YOUR ASSIGNMENT:
Once the line with "Instruction: Click row" is found in the entries below, print it and each following line exactly, stopping after the line with "You are a computer-use agent. Screen"; print nothing else.

(Stored data)
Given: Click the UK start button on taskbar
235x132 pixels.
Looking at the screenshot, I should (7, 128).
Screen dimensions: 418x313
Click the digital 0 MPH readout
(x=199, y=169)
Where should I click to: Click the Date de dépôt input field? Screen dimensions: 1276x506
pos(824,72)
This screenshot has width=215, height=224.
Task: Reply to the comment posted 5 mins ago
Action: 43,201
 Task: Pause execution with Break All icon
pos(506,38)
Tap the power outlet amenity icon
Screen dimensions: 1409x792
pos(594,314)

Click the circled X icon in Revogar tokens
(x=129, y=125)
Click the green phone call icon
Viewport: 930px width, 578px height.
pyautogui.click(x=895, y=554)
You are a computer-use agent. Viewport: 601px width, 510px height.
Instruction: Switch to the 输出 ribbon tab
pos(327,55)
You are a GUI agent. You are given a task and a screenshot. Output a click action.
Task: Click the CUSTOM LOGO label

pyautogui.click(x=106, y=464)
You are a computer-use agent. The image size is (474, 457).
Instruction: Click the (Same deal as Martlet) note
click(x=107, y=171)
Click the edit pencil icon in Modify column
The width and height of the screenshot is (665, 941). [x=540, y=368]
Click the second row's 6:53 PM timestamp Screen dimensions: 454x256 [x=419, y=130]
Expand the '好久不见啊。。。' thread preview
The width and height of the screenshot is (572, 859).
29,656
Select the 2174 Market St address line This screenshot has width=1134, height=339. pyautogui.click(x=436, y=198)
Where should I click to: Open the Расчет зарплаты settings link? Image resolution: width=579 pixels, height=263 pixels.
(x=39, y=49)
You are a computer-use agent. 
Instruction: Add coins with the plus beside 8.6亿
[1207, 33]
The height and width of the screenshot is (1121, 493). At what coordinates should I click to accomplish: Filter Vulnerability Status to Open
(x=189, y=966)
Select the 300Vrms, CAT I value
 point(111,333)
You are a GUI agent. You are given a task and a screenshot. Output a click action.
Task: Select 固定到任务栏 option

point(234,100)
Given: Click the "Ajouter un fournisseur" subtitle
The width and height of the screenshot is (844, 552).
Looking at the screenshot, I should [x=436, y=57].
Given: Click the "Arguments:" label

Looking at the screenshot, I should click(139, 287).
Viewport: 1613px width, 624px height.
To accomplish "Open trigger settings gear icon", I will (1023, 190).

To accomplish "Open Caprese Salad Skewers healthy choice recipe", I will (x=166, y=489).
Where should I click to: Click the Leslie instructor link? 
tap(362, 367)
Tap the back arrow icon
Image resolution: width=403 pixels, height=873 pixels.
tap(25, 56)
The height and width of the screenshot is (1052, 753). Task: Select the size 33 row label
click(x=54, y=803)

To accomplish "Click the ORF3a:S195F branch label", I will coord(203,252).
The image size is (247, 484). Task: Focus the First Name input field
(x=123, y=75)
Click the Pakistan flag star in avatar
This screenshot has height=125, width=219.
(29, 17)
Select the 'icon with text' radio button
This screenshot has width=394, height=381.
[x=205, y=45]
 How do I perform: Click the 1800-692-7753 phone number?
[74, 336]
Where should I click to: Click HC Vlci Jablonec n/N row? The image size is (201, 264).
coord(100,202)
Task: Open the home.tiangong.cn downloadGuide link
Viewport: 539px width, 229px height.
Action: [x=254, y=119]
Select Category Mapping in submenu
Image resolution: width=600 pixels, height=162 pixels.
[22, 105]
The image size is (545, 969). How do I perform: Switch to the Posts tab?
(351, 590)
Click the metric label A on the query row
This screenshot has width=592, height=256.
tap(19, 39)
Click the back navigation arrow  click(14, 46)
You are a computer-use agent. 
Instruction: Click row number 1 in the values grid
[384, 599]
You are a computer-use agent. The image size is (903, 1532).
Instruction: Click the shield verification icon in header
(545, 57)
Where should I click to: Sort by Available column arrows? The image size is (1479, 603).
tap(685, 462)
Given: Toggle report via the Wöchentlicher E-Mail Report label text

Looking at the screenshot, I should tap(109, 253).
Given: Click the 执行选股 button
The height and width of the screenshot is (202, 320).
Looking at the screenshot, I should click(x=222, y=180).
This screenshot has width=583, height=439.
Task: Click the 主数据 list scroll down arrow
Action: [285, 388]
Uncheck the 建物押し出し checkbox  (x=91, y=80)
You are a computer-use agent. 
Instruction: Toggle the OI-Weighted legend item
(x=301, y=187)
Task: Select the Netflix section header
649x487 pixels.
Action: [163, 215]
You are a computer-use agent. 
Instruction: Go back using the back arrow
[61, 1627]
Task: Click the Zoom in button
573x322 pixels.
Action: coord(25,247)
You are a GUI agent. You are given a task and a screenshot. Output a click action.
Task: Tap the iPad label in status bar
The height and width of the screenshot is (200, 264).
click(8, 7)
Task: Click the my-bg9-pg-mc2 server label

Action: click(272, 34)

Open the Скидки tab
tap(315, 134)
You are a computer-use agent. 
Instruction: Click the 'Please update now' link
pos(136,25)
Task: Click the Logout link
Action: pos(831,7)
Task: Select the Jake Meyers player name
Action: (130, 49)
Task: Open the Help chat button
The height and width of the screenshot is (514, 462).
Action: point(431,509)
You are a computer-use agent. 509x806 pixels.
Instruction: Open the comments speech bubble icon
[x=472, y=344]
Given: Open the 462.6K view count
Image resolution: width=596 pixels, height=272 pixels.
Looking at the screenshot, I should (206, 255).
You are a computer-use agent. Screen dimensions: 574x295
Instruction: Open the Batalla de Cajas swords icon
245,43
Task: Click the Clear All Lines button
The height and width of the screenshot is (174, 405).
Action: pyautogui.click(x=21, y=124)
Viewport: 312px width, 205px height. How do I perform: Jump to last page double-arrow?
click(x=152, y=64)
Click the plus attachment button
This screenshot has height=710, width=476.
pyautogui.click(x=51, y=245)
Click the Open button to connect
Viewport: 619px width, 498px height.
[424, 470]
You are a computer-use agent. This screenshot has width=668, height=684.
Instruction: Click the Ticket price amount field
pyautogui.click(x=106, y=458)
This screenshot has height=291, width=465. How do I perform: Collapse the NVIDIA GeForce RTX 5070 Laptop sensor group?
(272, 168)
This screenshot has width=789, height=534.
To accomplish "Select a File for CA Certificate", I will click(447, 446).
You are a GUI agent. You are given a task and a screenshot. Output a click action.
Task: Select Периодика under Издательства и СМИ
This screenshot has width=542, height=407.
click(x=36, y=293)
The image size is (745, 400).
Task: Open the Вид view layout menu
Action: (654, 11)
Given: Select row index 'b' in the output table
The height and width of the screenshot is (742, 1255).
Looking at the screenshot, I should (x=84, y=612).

RESPONSE BOX:
Instruction: Click row number 1 in the values grid
[384, 599]
You are a computer-use agent. The image size is (903, 1532).
Instruction: Click the shield verification icon in header
(545, 57)
Where should I click to: Sort by Available column arrows? The image size is (1479, 603).
tap(685, 462)
Given: Toggle report via the Wöchentlicher E-Mail Report label text

Looking at the screenshot, I should tap(109, 253).
Given: Click the 执行选股 button
The height and width of the screenshot is (202, 320).
Looking at the screenshot, I should click(x=222, y=180).
This screenshot has width=583, height=439.
Task: Click the 主数据 list scroll down arrow
Action: [285, 388]
Uncheck the 建物押し出し checkbox  (x=91, y=80)
You are a computer-use agent. 
Instruction: Toggle the OI-Weighted legend item
(x=301, y=187)
Task: Select the Netflix section header
649x487 pixels.
Action: [163, 215]
You are a computer-use agent. 
Instruction: Go back using the back arrow
[61, 1627]
Task: Click the Zoom in button
573x322 pixels.
Action: coord(25,247)
You are a GUI agent. You are given a task and a screenshot. Output a click action.
Task: Tap the iPad label in status bar
The height and width of the screenshot is (200, 264).
click(8, 7)
Task: Click the my-bg9-pg-mc2 server label

Action: click(272, 34)

Open the Скидки tab
tap(315, 134)
You are a computer-use agent. 
Instruction: Click the 'Please update now' link
pos(136,25)
Task: Click the Logout link
Action: pos(831,7)
Task: Select the Jake Meyers player name
Action: (130, 49)
Task: Open the Help chat button
The height and width of the screenshot is (514, 462).
Action: point(431,509)
You are a computer-use agent. 509x806 pixels.
Instruction: Open the comments speech bubble icon
[x=472, y=344]
Given: Open the 462.6K view count
Image resolution: width=596 pixels, height=272 pixels.
Looking at the screenshot, I should (206, 255).
You are a computer-use agent. Screen dimensions: 574x295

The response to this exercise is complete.